People in general seem to dislike the concept of number arithmetic, especially if it’s all about large numbers – and here we literally mean huge ones. However, the twenty-first century is the era of computers. Our everyday lives are covered by tons of data encapsulated in computers. In this series we’re going to discuss and code operations of which Euler wouldn’t dare to dream.
The presence of this invention opened up new perspectives into most of the sciences. Unfortunately, computers are machines that have their own language. The only problem is that a computer's language is different from the ones we use in our day-to-day lives.
But have no fear. You can learn this language pretty easily with a little effort, and after completing this step, the barriers in many fields of science can fall one by one.
For example, take a look at large numbers. Today we can execute calculations that exceed by far the dreams of classic mathematicians such as Euler.
And all of these are done in just fractions of a second (or even less) by a machine that occupies a small amount of space under your desk. But guess what? Despite the fact that the arrival of this age gave us some capabilities that seemed improbable years ago, the fall of the former barrier created new limitations.
In our case this occurred after the creation of the language that helps us to communicate with the computer. For example, one of the best languages, C++, has implemented data types within it, but these are of limited length and precision. Therefore, we encounter the following dilemma: what can we do when we need to make some calculations that require more precise calculations? What can we do when our calculation has a larger value than the maximum amount that can be put into an existing data type?
The answer lies in OOP (Object Oriented Programming). Thus, if you skipped some of the classes while OOP was taught, you won't fully understand this multi-part article series. However if this is the case don't hesitate to expand your knowledge. And remember as always that Google is your best friend. Keep in mind that STL will also be mandatory if you want to comprehend the coded segments of the article. Either way, the theoretical sections of this article should be of great help for anybody.
Using this method we are able to create our own data type: a specific type that knows nothing about maximum value limit or precision; the "ideal" data-type, if you will. Most current computers are 64 bit so it can represent, in the best case, 2^63 = 9,223,372,036,854,775,808 (since we assume a signed number so it's just half of 2^64). One bit is needed for the sign. That's quite a large number, but what if we need more? Obviously we need to create one for us. During this series I am going to discuss the problems that we will face upon the creation of a class and the possibilities solving it.

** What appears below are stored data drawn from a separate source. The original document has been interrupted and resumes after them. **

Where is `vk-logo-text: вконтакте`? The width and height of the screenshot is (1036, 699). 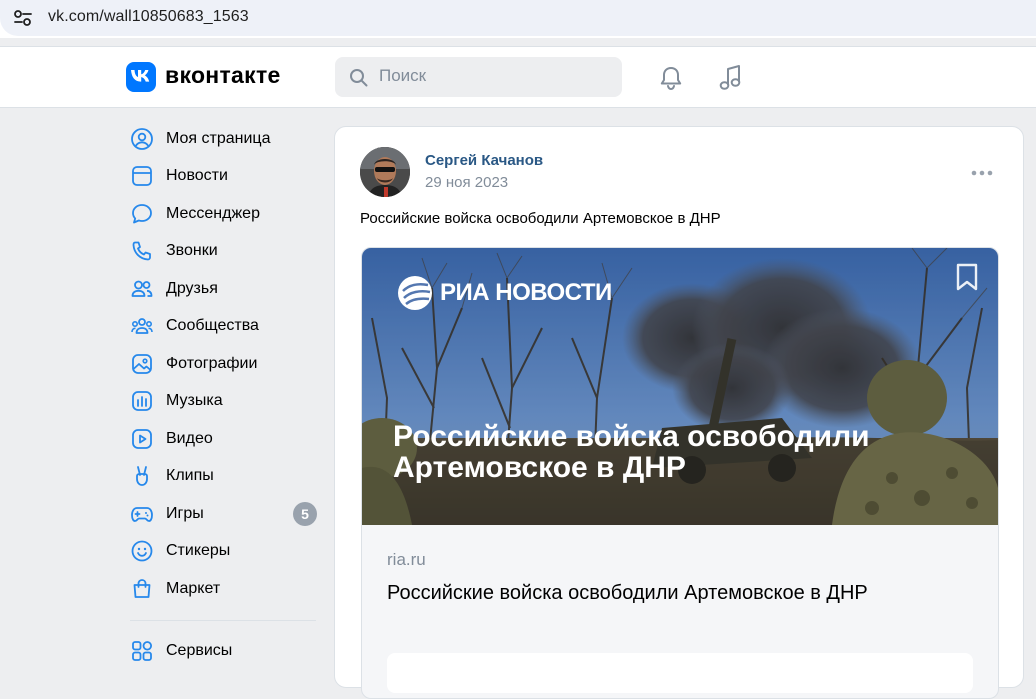
vk-logo-text: вконтакте is located at coordinates (223, 76).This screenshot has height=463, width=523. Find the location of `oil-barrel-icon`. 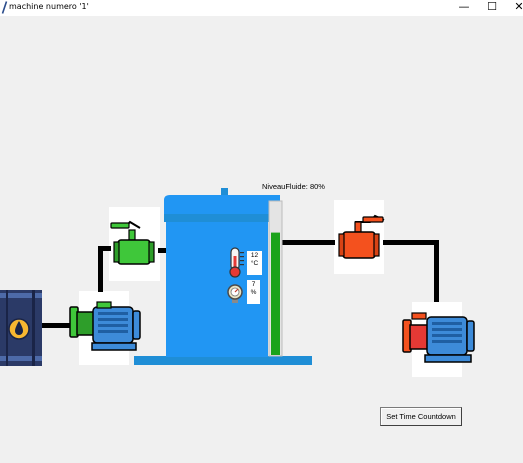

oil-barrel-icon is located at coordinates (21, 328).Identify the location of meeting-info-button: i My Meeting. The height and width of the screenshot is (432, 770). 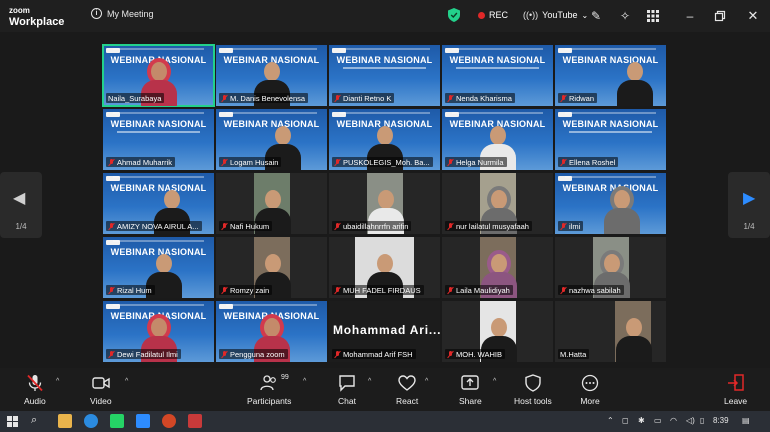
(122, 14).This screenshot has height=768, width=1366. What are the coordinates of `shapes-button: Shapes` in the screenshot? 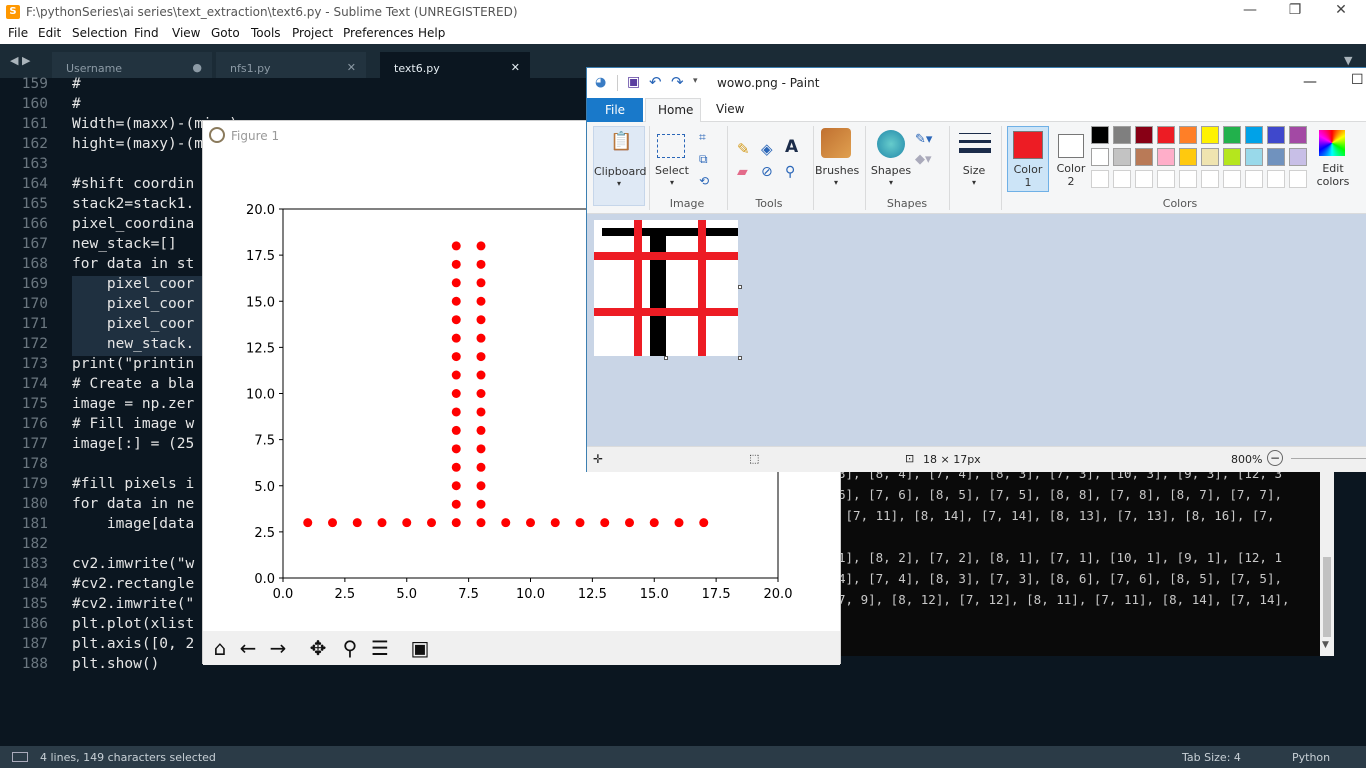 It's located at (891, 170).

The article series will comprise three parts. We'll start up with the standard communication with the user of the class and the classic add and subtract methods in part one. The second part will discuss multiplication, namely the Karatsuba method. And the saga will end with dividing and other eventual extensions. I'm going to present the class already created so you can see not just the problem but the solution as well. The pure C++ code will be attached at the end of every part.
As for the practical part of a class as such in real life I can say only the following. In mathematics, cosmology and even cryptography, mankind's knowledge has evolved exponentially due the existence of these kinds of libraries, and classes that can make precise and efficient calculations of whatever complex arithmetic form.